# SUPPLIED TEXT:
*-*-*

Many stores didn’t seem to be open no matter when we went by. We wandered around most of the time we were in the city — no specific destinations or schedules. One evening, we were suprised to see that a gelato shop (mmm… gelato) was closed at maybe eight in the evening. The next day, we came by the same block at nine in the morning and it was also closed. Maybe they were only open for the lunch rush.

Maybe not. That same day, we went to the northwest corner of the city for two things: lunch and liquor. We stepped into one of the McMenamins pubs (one of the most prolific pub owners in the city) to get a pint and a sandwhich, and experienced a continuation of our Twilight Zonesque trip in this cavernous pub: there was one guy at a billiard table, one guy at the bar, and a group of 4 people in a booth. Those guys in the booth looked familiar: they were the kind of business-type folks that I’m used to seeing packed heel-to-toe in joints like this in DC.

The place was large enough to seat maybe 100 people, and it looked like there were more rooms if you kept walking into the establishment. We sat next to the foursome at a booth, next to the windows in the front — prime real estate for lunch as far as I was concerned. Where were these people? I think maybe Portland was experiencing a rash of body-snatchings or something.

Okay, enough about the emptiness of portland. There were lots of interesting things to be found in Portland, including an electric car charging station and a distillery. I had never been to a distillery, and since we could take the train to one, we did. We went to the Clear Creek Distillery, who distills their own spirits right in the place we visited (meaning that we didn’t just go to a storefront or anything… we were in the place where they do everything).

*-*-*

# PROVIDED DATA:
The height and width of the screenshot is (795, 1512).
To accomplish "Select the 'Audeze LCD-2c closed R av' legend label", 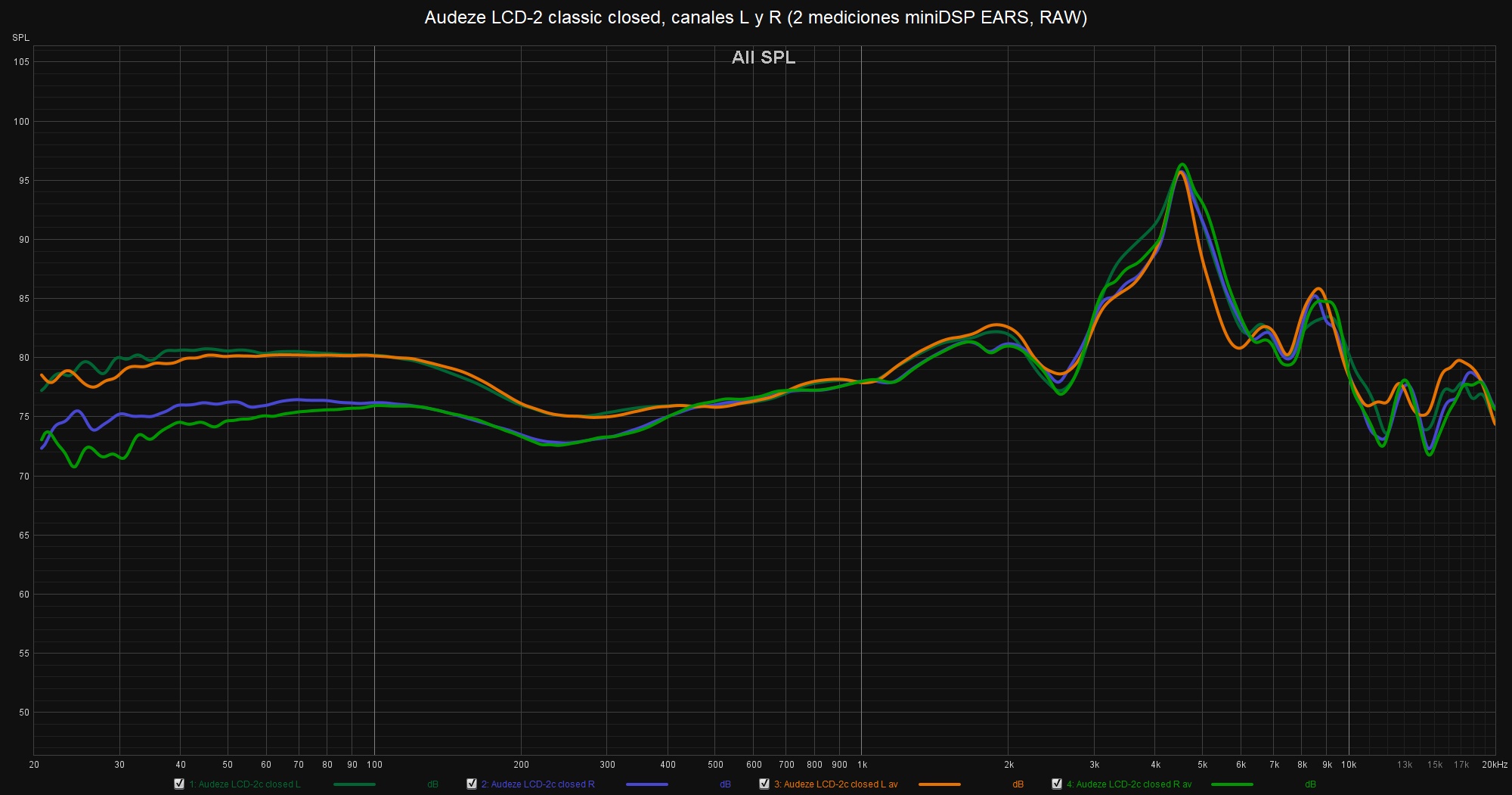I will (x=1129, y=784).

*-*-*

# TASKS TO CARRY OUT:
**A.** According to the Portland travel account, what two things did the writer go to the northwest corner of the city for?
**B.** List every person or group the Portland travel account says was already in the McMenamins pub when the writer walked in.
**C.** Extend the Portland travel account with a few more paragraphs, picking up after its last sentence.

# TASK-BY-TASK ANSWERS:
**A.** Lunch and liquor.

**B.**
- One guy at a billiard table
- One guy at the bar
- A group of 4 people in a booth

**C.**
Unbelievably, we found a whiskey that ought to be a whisky. A Scotch Whisky, that is. McCarthy’s Oregon Single Malt is a 3-year-old whiskey that is so smooth and peaty, I find it superior to many single-malt Scotches that I’ve had. Amazing.

Also amazing were the waterfalls — as well as the canyon walls producing them — along the Columbia River Gorge. We took many pictures while we were there, including some nice ones of the falls and some videos (like this one). I have yet to assemble some of the panoramic sets that I took, which I just remembered that I have to do. We toured the Bonneville Lock and Dam, which includes a fish ladder to allow fish to swim upstream, around the dam. The fish ladder features a narrow route where fish are counted by folks who live to count fish. Our visit occurred on a slow day (otherwise known as “not September”) and so she told us all about identifying and counting fish. We even saw a couple of Chinook Salmon going by the window (pic and video). Mmmm… salmon. We ended up at a restaurant half way up mount hood, where there was still snow on the ground. So much for 85-degree weather in Portland.

The Pacific Coast is also gorgeous (no pun intended). Again, we have some pictures of that outing as well. Unfortunately, I hadn’t charged my camera battery before we left so it crapped-out around four o’clock in the afternoon. We switched to my sister-in-law’s camera, but we had left it in the car since I had mine, so we didn’t get some really nice pictures that I would like to have gotten. Oh, well. At least I got this one of a tree eating me. At some point during these two hiking trips, I got poison ivy.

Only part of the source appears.